▶ **Task brief**:
Resume the report below on UK visa delays for applicants in Iran, continuing after its last sentence.

Commenting on the case of the Iranian man and his wife, Thewliss said: “This man and his wife have been separated since 2007, when they first tried to get her visa. Their children are growing up and all he can do is visit them when he can take time off work for holidays. I’m very disappointed that there was no progress from my meeting with the minister.”
On top of all this the new UK Visa skills charge of £1,000 a year for many Tier 2 visa applicants will make it even more expensive for Tier 2 Visa employers and Tier 2 visa applicants. The UK perhaps has the highest Government visa fees of any Country in the World.
High levels of demand for UK visas from Iran
The Home Office had the following to say: “We are currently experiencing high levels of demand from UK visa applicants in Iran.”
Meanwhile, the MP for Inverness, Nairn, Badenoch and Strathspey, Drew Hendry is set to meet Goodwill week beginning the 23 January regarding two constituency cases.

▶ **Information supplied**:
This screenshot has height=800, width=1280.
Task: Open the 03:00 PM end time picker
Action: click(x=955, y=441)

▶ **The response**:
Hendry said: “These are the cases of the Zielsdorf family and Scott Johnson. The Zielsdorf family had their UK visa extension rejected, despite having invested their life savings in a lifeline shop in the Highland village of Laggan.”
“Meanwhile, Mr Johnson is a US citizen who married a Scot, with whom he has a Scottish-born daughter. The Home Office has seen it fit to refuse his leave to remain application to stay in the Highlands.”
It’s understood that Mr Johnson’s case went before a UK immigration tribunal in Glasgow on 12 December, 2016, where he was informed that a decision would be determined within 14 days. The two week deadline has since passed, and Mr Johnson has received no response from the tribunal.
Drew Hendry said: “The way Mr Johnson has been treated is an absolute disgrace. We have continuously said that the system doesn’t work and there is no better illustration than people being left in limbo like this.”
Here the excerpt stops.